Вивьен посмеивалась и жмурилась, как будто от солнца. Или как будто щекотала несчастная прядка, опускающаяся до худой щеки. Между тем сады остались позади, и теперь предстояло подняться по некрутой лестнице во внутренний двор. Ни настороженной свиты, ни Раймунда с его жгучим взглядом между лопаток рядом не оказалось, поэтому по древнейшему закону мира на очередной ступеньке Анариетта поскользнулась и чуть не улетела вперед короной в диагональном направлении.
Но Анариетту удержали.
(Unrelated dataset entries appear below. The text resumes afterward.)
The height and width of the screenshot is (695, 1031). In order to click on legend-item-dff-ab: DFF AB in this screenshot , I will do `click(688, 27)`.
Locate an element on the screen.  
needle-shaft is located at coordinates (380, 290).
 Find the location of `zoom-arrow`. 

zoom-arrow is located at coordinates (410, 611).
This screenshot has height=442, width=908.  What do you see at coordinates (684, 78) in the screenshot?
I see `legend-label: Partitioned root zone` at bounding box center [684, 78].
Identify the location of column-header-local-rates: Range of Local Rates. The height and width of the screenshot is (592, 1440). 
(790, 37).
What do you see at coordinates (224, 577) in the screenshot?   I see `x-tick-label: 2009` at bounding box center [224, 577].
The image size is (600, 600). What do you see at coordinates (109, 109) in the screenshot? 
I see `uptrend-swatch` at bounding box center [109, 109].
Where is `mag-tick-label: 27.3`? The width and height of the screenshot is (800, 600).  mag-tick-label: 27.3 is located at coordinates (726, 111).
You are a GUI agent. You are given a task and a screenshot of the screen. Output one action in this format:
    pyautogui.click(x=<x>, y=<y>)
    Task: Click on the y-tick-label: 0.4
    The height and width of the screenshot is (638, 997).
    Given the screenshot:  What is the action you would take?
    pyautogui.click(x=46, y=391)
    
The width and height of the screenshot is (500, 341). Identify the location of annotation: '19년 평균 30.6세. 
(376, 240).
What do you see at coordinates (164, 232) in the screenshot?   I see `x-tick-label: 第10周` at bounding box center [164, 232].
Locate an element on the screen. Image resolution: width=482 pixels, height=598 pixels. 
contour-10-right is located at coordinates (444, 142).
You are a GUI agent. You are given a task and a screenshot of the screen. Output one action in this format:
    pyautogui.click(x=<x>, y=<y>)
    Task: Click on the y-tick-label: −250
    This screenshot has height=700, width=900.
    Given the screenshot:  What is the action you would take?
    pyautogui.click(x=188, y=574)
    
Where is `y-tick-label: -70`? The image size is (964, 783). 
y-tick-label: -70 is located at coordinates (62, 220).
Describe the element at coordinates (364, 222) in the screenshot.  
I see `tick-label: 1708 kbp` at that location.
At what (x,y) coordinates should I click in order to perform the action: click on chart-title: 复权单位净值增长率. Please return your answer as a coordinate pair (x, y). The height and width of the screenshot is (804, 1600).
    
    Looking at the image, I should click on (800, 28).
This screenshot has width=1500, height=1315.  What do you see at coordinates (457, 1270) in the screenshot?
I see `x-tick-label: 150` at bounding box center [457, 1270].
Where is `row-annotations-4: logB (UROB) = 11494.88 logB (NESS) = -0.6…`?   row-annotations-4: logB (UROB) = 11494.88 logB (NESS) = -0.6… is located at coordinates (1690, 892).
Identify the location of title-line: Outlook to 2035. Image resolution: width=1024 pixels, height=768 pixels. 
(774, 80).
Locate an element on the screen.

Она зашипела от резкой боли у запястья; Вивьен отдернула было руки, но Анариетта остановила ее и приняла ясное выражение лица (совсем не испорченное ударившими в уголки глаз слезами).
По быстрым расчетам, вдруг образовавшаяся публика могла заметить только, как Вивьен помогла княгине не упасть — та теперь благодарно улыбалась, накрыв ее прохладные пальцы рукой. Во-первых, баронова дочь все-таки мерзла. Во-вторых, она отреагировала так быстро, будто попыталась поймать Анариетту еще до того, как та поскользнулась. Ну а в-третьих, затворничество все-таки дало о себе знать, потому что Вивьен побледнела и так и не смогла принять непринужденный вид.
Но это все не имело значения в сравнении с тем, что Анариетте пришлось осознать, когда приятные наблюдения закончились. Где-то под рукавом образовывался синяк от того, как Сердце Туссента впечаталось в руку. Анариетта забыла его вернуть.